The present application also provides a computer program product comprising a computer program which, when executed by a processor, implements the steps of the multi-hardware device software adaptation method as described above.

The computer program product solves the technical problem that the maintenance and updating efficiency of a software system adaptive to multiple hardware devices is low. Compared with the prior art, the beneficial effects of the computer program product provided by the embodiment of the present application are the same as the beneficial effects of the multi-hardware device software adaptation method provided by the above embodiment, and details are not repeated here.
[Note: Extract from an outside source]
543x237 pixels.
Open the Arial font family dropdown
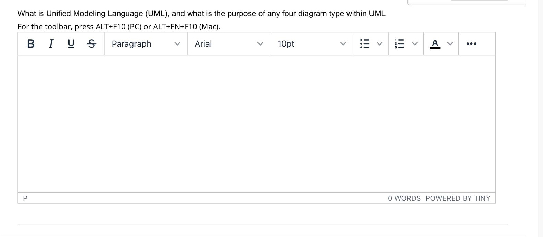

The above description is only a preferred embodiment of the present application, and not intended to limit the scope of the present application, and all equivalent structures or equivalent processes, which are directly or indirectly applied to other related technical fields, and which are not limited by the present application, are also included in the scope of the present application.

Claims

1. A multi-hardware device software adapting method is characterized by comprising the following steps:

and analyzing the target binary equipment tree file through the operating system kernel of the current hardware equipment to generate an equipment information node, wherein the equipment information node is used for a software system to identify the configuration information of the current hardware equipment.
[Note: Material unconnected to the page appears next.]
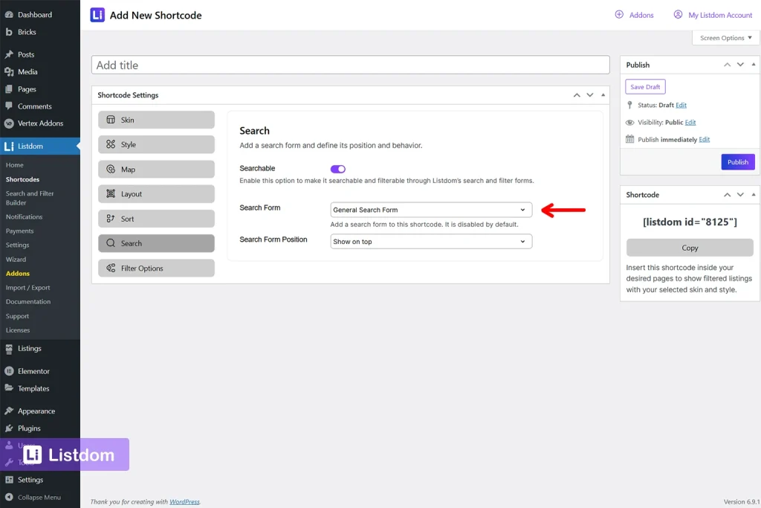
Task: Open the Layout settings section
Action: [156, 193]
2. The multi-hardware device software adapting method according to claim 1, wherein the step of analyzing the system chip identifier of the current hardware device and the level value of the adc pin to obtain the hardware device model of the current hardware device comprises:

3. The multi-hardware device software adapting method according to claim 1, further comprising, before the step of analyzing the system chip identifier of the current hardware device and the level value of the adc pin to obtain the hardware device model of the current hardware device:

4. The multi-hardware device software adaptation method of claim 1, wherein prior to the step of querying the combined binary device tree file for a target binary device tree file matching the current hardware device model, further comprising:

5. The multi-hardware device software adaptation method of claim 4, further comprising, prior to the step of encapsulating each of the binary device tree files to generate a combined binary device tree file:

6. The multi-hardware device software adaptation method of claim 4, wherein the step of encapsulating each of the binary device tree files to generate a combined binary device tree file comprises:

7. The multi-hardware device software adapting method according to claim 6, wherein the attribute field comprises a system chip identification field and a chip development board type number identification, and the file information field of the binary device tree file comprises at least one of chipset information, hardware device model, file size information, and file name;

8. The multi-hardware device software adaptation method of claim 1, wherein the operating system kernel is a Linux kernel;

9. An electronic device, characterized in that the electronic device comprises:

at least one processor; and the number of the first and second groups,

a memory communicatively linked with the at least one processor; wherein the content of the first and second substances,

the memory stores instructions executable by the at least one processor to enable the at least one processor to perform the steps of the multi-hardware device software adaptation method of any of claims 1-8.

10. A computer-readable storage medium, characterized in that the computer-readable storage medium has stored thereon a program for implementing a multi-hardware device software adaptation method, which is executed by a processor to implement the steps of the multi-hardware device software adaptation method according to any one of claims 1 to 8.